On Personal Finance | It's Your Move
From 401 (k) limits to 529 plans, the rules of the game have changed.
To hear some tell it, the investing landscape has undergone big changes in 2006 - sort of like the old Wizard of Oz sequel in which hills become valleys and valleys become hills.
I wouldn't call the new rules, adopted this year in Washington and Harrisburg, that earthshaking. But some that deal with investments for retirement and college may be quite valuable to a lot of people.
The accompanying chart on E7 lists most of the big changes of 2006. The key ones remove uncertainty by making permanent some good tax-law changes that were enacted early in the decade but had been set to expire at the end of 2010.

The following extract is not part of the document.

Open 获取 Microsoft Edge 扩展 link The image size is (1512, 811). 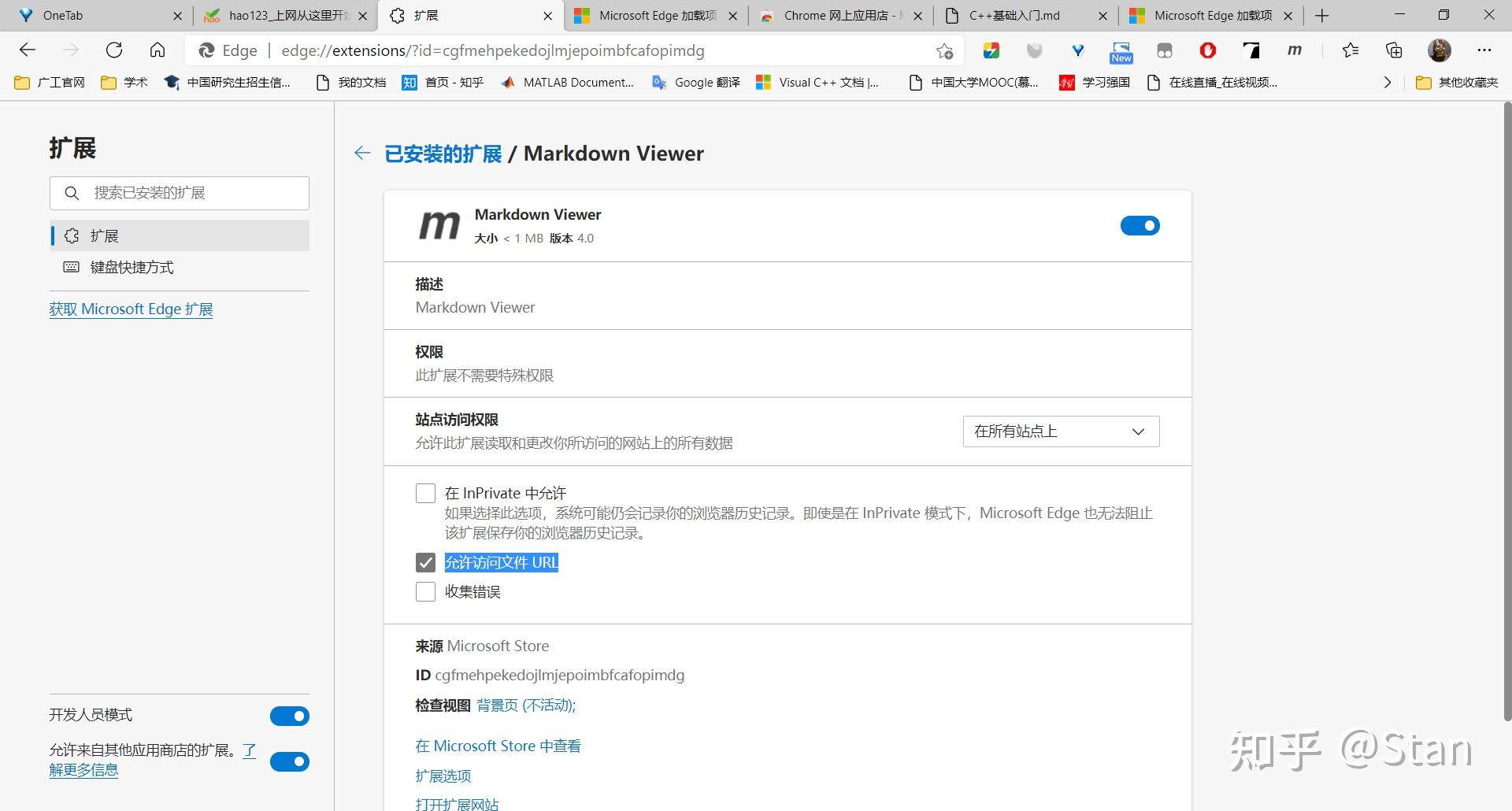pyautogui.click(x=131, y=309)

Investment gains in Section 529 college-savings plans are now free of all federal tax if they are used to pay for tuition and other approved college costs, for example. Until this provision was made permanent during the summer, the old rules were set to return after 2010. Those rules merely postponed taxes until gains were withdrawn instead of canceling them.
The 529 plans, sponsored by the states, are a
headache to research. With no guarantee of tax exemption, lots of people felt they weren't worth the trouble.
"The fact that it doesn't expire after 2010 makes it attractive," said Byron Reimus, a free-lance writer and public relations consultant in Yardley. He has more than $80,000 in a Pennsylvania 529 for his son, Clay, a high school senior.
With the tax uncertainty cleared up, Reimus is thinking of increasing his contributions. In fact, in hopes of getting bigger investment gains, he may put future 529 contributions in some other state's plan.
That option became more appealing during the summer, when Pennsylvania enacted rules that exempt all gains in these accounts from state income tax. Previously, that only applied to Pennsylvanians using their state's plan.
"My [investing] window at this point is four years," Reimus said. "We're going to stick with the plan we have here, but the balance of the money we're going to put away for the next few years will go somewhere else."
Also, Pennsylvania this year granted an annual income-tax deduction of up to $12,000 per person, or $24,000 per couple, for contributions to these plans.
Another good change enacted over the summer makes Roth 401(k)s permanent, eliminating the sunset provision that had them expiring after 2010.
Like the regular 401(k), these are retirement-savings plans offered by employers. But while withdrawals from a regular 401(k) are subject to federal income tax, Roth withdrawals are tax-free. The catch is that contributions to Roths are not tax-deductible, as they are with regular 401(k)s.
Roth 401(k)s are new this year and have not taken off, partly because of uncertainty over future tax treatment. With this resolved, more employers are likely to offer them.
They can be especially valuable to younger workers who are in low tax brackets now but could be in much higher ones in the decades to come.
By using the Roth instead of the traditional 401(k), they will give up a relatively small tax savings they could have enjoyed on contributions, but they'll avoid a potentially big tax on future withdrawals.
The Roth also serves investors who just don't want to have tax worries in retirement, and those in higher tax brackets who think tax rates may go up.
•
Among the most widely praised changes this year are ones that increase annual contribution limits to IRAs and 401(k)s. Before the Bush tax-cut measures of 2001, the maximum annual contribution was $2,000 to IRAs and $10,500 to 401(k)s.
Those limits were gradually increased under that measure. This year, a person under 50 can put $4,000 into an IRA and $15,000 into a 401(k). People over 50 also can make annual "catch-up" contributions of an additional $1,000 to the IRA and $5,000 to the 401(k).